The leaderless genomic RNA identified during BCoV persistent infection is not likely to be an artifact or a cleaved product because (1) the head-to-tail RT-PCR product of the leaderless genome was observed only at 67 and 97 dpi but not at other time points and (2) RT-PCR product with a length smaller than 200 bp was not observed when extracted RNA was not treated with tobacco acid pyrophosphatase as shown in Fig. 1E. In addition, head-to-tail ligation is performed at the viral RNA and not at the cDNA level. Therefore, even if a premature cDNA is produced the PCR product is not likely to be detected since the primers used anneal to both sides (5′ UTR and 3′UTR) of the poly(A) tail junction (Fig. 1A). Although the reason why the coronavirus leaderless positive-strand genomic RNA is not observed during acute infection is unknown, we speculate that since there is highly active translation taking place and the factors involved in template switching are in active that the overall process leads to the predominant synthesis of leader-containing RNA. The overwhelming abundance of leader-containing genomic RNA may subsequently lead to undetectable leaderless genomic RNA due to the feature of PCR competition . In contrast, replication may be limited during coronavirus persistence , and the leaderless RNA can gradually be detected (Fig. 1B) because of the reduced number of leader-containing RNA molecules synthesized.

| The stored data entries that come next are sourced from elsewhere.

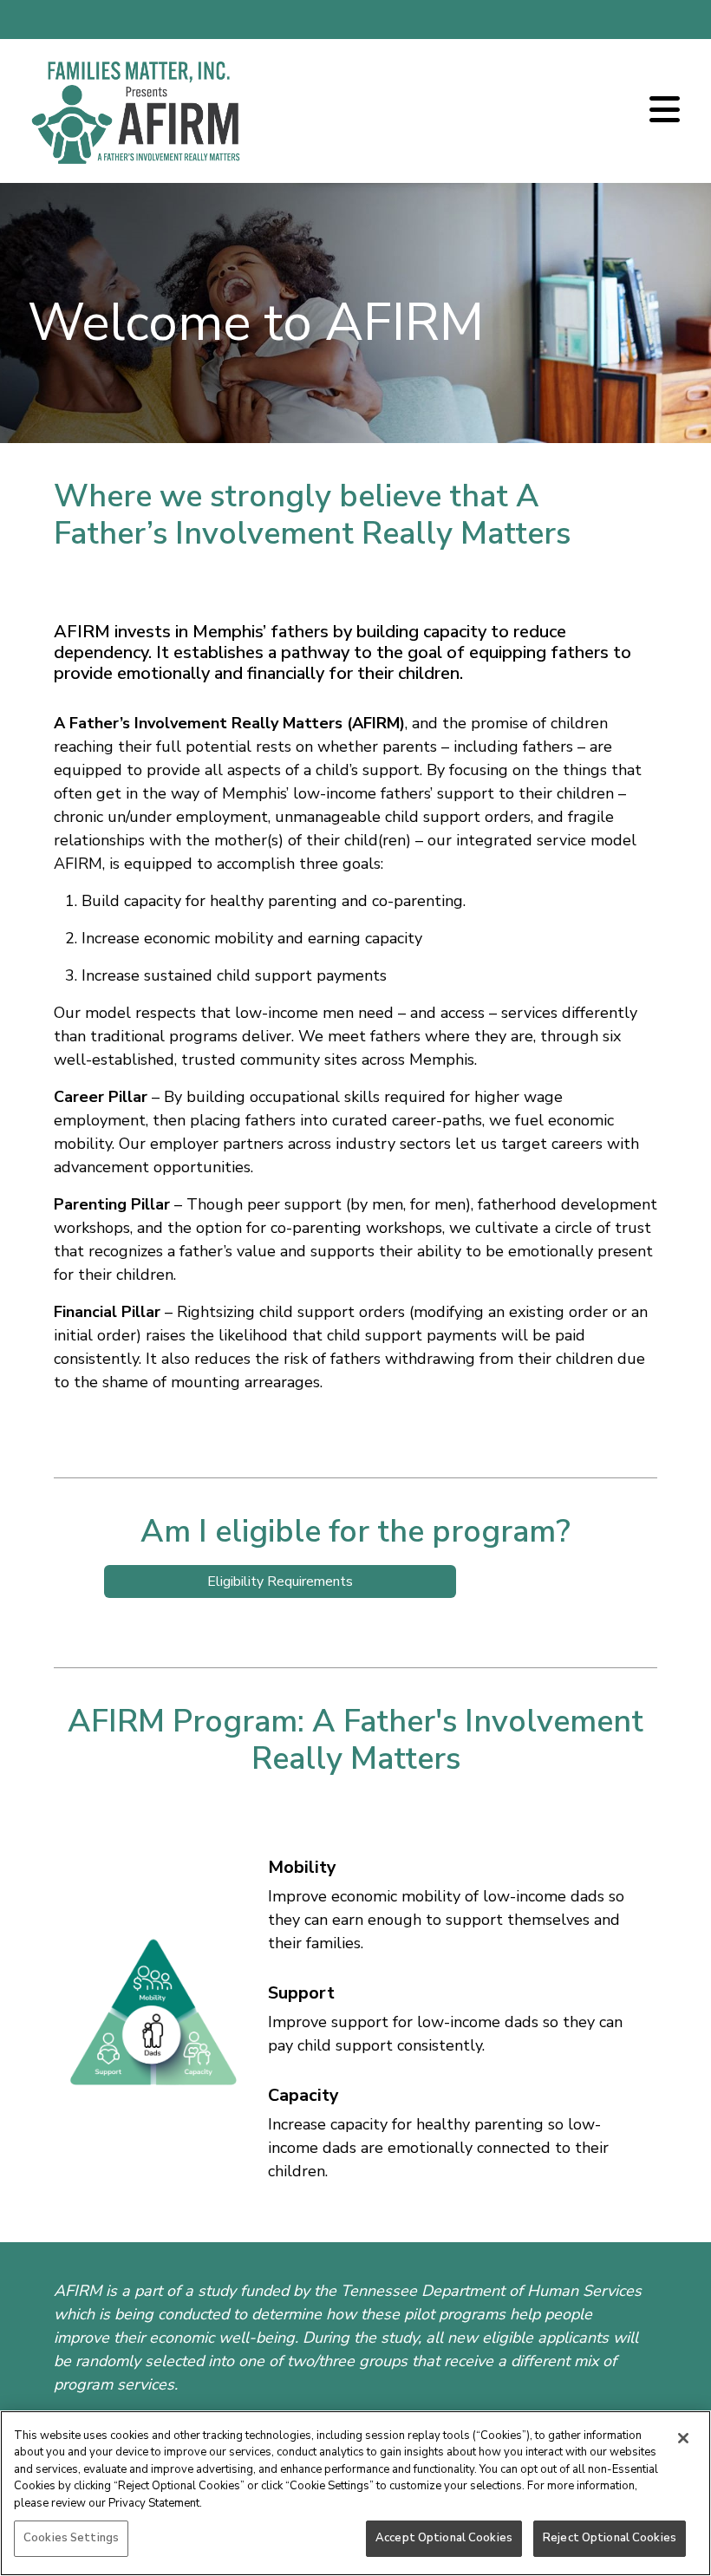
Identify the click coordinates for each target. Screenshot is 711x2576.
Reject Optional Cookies (609, 2538)
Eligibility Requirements (280, 1581)
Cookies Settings (71, 2538)
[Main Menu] (664, 111)
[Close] (683, 2438)
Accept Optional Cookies (443, 2538)
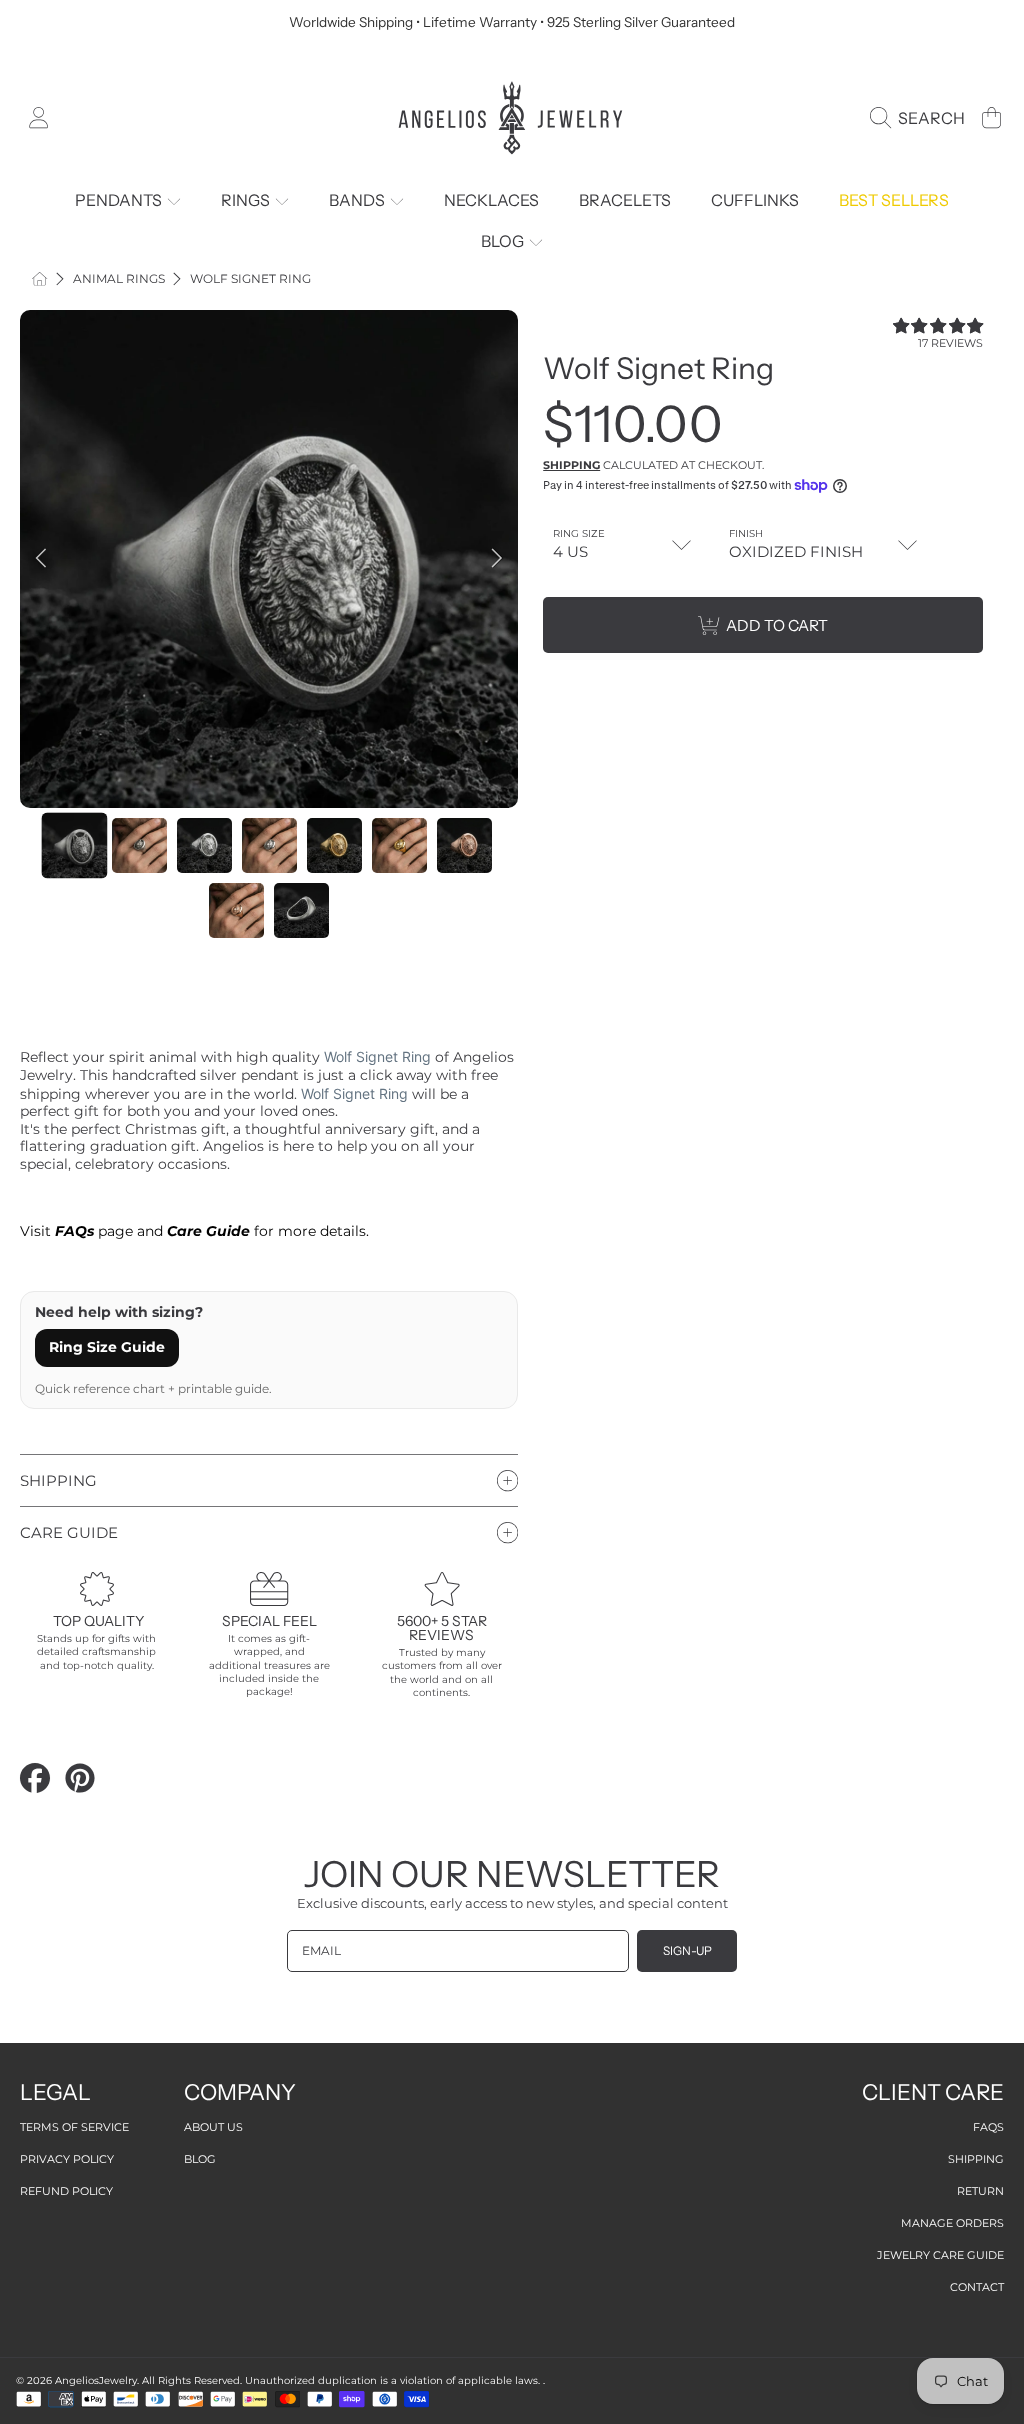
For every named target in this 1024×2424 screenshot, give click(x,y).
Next (497, 559)
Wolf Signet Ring (250, 279)
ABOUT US (213, 2127)
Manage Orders (952, 2223)
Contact (977, 2287)
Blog (200, 2159)
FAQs (988, 2127)
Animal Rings (119, 279)
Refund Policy (66, 2191)
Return (980, 2191)
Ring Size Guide (107, 1347)
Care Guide (208, 1231)
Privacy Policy (67, 2159)
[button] (921, 117)
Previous (41, 559)
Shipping (571, 465)
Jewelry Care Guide (940, 2255)
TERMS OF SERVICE (74, 2127)
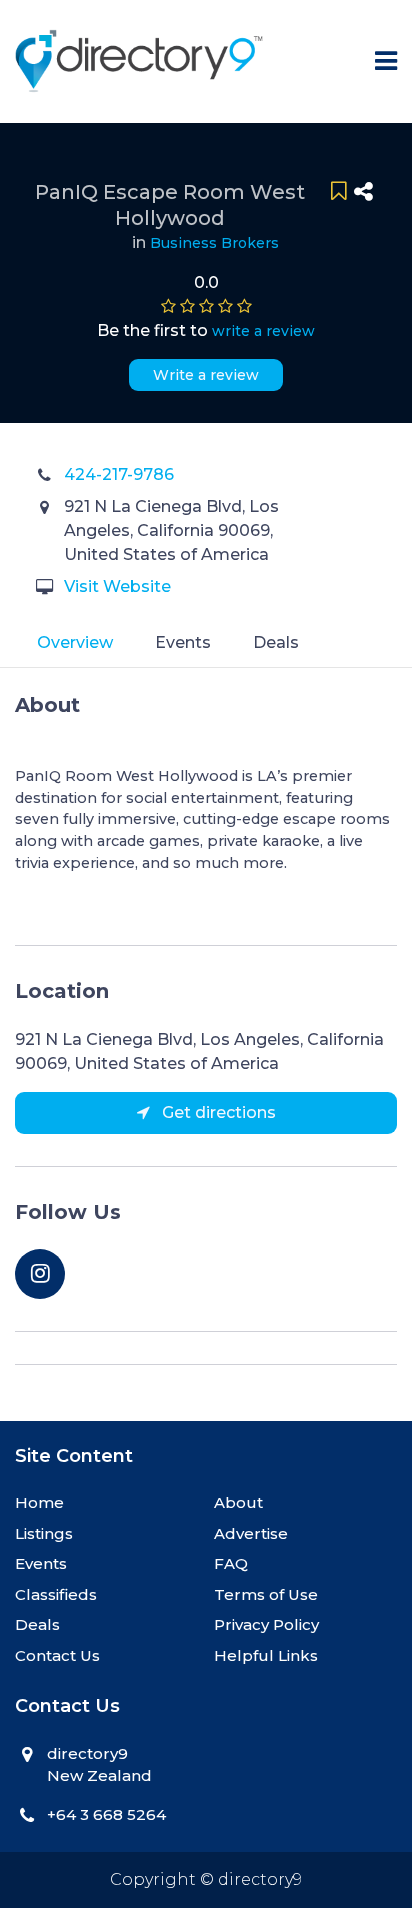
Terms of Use (266, 1594)
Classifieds (56, 1594)
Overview (75, 642)
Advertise (251, 1533)
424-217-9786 (119, 474)
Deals (276, 642)
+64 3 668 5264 (106, 1814)
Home (39, 1502)
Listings (44, 1533)
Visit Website (117, 586)
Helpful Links (266, 1655)
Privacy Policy (266, 1624)
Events (183, 642)
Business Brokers (214, 243)
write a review (263, 331)
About (238, 1502)
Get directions (217, 1112)
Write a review (206, 375)
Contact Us (57, 1655)
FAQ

The discovery of a leaderless genome during coronavirus persistent infection in HRT-18 cells has led us to attempt a systematic analysis of leaderless genome behavior. It has been shown that substitution of the α-globin mRNA 5′ UTR with the MHV leader sequence enhances the translation of α-globin mRNA . Consistent with this result, in the present study deletion of the leader sequence in BCoV DI RNA decreased the genome translation efficiency. In contrast to the results indicating that the MHV DI RNA leader sequence is nonessential for negative-strand synthesis, the BCoV DI RNA leader sequence was required for the efficient synthesis of its negative-strand counterpart in the present study. Additionally, different from the results in which the deletion of the sequence between nt 25 and 59 within the MHV DI RNA leader sequence almost blocked sgmRNA synthesis , the results of the present study suggest that the leaderless BCoV DI RNA was still able to synthesize sgmRNAs although the efficiency of sgmRNA synthesis from the BCoV leaderless DI RNA was ∼2- to ∼3- fold less than that from the leader-containing BCoV DI RNA during the 48 h of infection (Fig. 4D). Note that the decreased transcription efficiency from BCoV leaderless DI RNA at earlier times may attribute to the lack of leader sequence but not the number of DI RNA since the amount of the templates between input leader-containing and leaderless DI RNA was almost the same at 4 and 8 hpt as shown in Fig. 4B. However, in addition to the deletion of leader sequence, the less templates of leaderless DI RNA used for transcription could also be a factor to impair the efficiency of sgmRNA synthesis at later times of infection despite that the quantitated efficiency of transcription was normalized with the internal controls (Fig. 4B). The reasons for the various observations remain unclear; however, we speculate that the experimental approaches may be largely responsible for the different outcomes. Regardless, the leader sequence on genomic RNA is undoubtedly a crucial cis-acting element required for translation, replication (including negative-strand synthesis), and transcription during infection using BCoV DI RNA as a test system.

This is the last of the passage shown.